What you need to do = Copy out the data in full, keeping each line exactly as it reads.
=== Begin Enclosure ===
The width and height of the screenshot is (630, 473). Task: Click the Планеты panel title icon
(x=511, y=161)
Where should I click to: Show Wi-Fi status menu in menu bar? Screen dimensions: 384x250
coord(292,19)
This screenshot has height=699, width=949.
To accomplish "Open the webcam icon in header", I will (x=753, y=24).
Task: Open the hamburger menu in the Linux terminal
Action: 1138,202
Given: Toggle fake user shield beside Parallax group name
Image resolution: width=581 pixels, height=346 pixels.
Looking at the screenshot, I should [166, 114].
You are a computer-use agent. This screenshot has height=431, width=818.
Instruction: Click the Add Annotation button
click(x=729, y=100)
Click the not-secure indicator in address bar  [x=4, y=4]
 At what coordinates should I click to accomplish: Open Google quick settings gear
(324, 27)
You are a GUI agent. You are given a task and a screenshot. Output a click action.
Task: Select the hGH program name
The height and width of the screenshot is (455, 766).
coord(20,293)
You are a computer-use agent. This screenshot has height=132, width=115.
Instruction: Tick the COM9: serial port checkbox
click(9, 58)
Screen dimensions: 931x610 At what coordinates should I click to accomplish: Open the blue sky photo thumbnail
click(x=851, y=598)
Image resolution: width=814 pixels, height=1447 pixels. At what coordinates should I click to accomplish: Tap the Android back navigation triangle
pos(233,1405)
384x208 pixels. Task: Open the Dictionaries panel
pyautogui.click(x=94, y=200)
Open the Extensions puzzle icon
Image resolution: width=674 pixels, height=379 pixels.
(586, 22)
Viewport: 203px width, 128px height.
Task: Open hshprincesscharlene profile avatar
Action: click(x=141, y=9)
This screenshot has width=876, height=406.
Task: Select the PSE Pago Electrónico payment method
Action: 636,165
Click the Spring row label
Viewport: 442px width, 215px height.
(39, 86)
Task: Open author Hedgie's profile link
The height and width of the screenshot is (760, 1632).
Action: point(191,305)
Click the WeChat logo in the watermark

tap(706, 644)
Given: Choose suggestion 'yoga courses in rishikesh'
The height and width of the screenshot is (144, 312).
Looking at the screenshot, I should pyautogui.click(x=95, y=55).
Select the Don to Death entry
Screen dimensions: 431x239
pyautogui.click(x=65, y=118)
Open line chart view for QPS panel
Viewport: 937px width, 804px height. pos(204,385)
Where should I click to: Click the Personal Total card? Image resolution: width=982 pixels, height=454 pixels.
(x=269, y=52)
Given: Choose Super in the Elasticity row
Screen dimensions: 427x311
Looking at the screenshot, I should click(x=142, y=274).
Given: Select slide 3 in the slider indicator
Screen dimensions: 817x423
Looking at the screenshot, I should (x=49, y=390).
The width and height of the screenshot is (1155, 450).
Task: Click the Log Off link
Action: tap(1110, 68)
=== End Enclosure ===
Exercise result =
The width and height of the screenshot is (630, 473). Task: Click the Планеты panel title icon
(x=511, y=161)
Where should I click to: Show Wi-Fi status menu in menu bar? Screen dimensions: 384x250
coord(292,19)
This screenshot has height=699, width=949.
To accomplish "Open the webcam icon in header", I will (x=753, y=24).
Task: Open the hamburger menu in the Linux terminal
Action: 1138,202
Given: Toggle fake user shield beside Parallax group name
Image resolution: width=581 pixels, height=346 pixels.
Looking at the screenshot, I should [166, 114].
You are a computer-use agent. This screenshot has height=431, width=818.
Instruction: Click the Add Annotation button
click(x=729, y=100)
Click the not-secure indicator in address bar  [x=4, y=4]
 At what coordinates should I click to accomplish: Open Google quick settings gear
(324, 27)
You are a GUI agent. You are given a task and a screenshot. Output a click action.
Task: Select the hGH program name
The height and width of the screenshot is (455, 766).
coord(20,293)
You are a computer-use agent. This screenshot has height=132, width=115.
Instruction: Tick the COM9: serial port checkbox
click(9, 58)
Screen dimensions: 931x610 At what coordinates should I click to accomplish: Open the blue sky photo thumbnail
click(x=851, y=598)
Image resolution: width=814 pixels, height=1447 pixels. At what coordinates should I click to accomplish: Tap the Android back navigation triangle
pos(233,1405)
384x208 pixels. Task: Open the Dictionaries panel
pyautogui.click(x=94, y=200)
Open the Extensions puzzle icon
Image resolution: width=674 pixels, height=379 pixels.
(586, 22)
Viewport: 203px width, 128px height.
Task: Open hshprincesscharlene profile avatar
Action: click(x=141, y=9)
This screenshot has width=876, height=406.
Task: Select the PSE Pago Electrónico payment method
Action: 636,165
Click the Spring row label
Viewport: 442px width, 215px height.
(39, 86)
Task: Open author Hedgie's profile link
The height and width of the screenshot is (760, 1632).
Action: point(191,305)
Click the WeChat logo in the watermark

tap(706, 644)
Given: Choose suggestion 'yoga courses in rishikesh'
The height and width of the screenshot is (144, 312).
Looking at the screenshot, I should pyautogui.click(x=95, y=55).
Select the Don to Death entry
Screen dimensions: 431x239
pyautogui.click(x=65, y=118)
Open line chart view for QPS panel
Viewport: 937px width, 804px height. pos(204,385)
Where should I click to: Click the Personal Total card? Image resolution: width=982 pixels, height=454 pixels.
(x=269, y=52)
Given: Choose Super in the Elasticity row
Screen dimensions: 427x311
Looking at the screenshot, I should click(x=142, y=274).
Given: Select slide 3 in the slider indicator
Screen dimensions: 817x423
Looking at the screenshot, I should (x=49, y=390).
The width and height of the screenshot is (1155, 450).
Task: Click the Log Off link
Action: tap(1110, 68)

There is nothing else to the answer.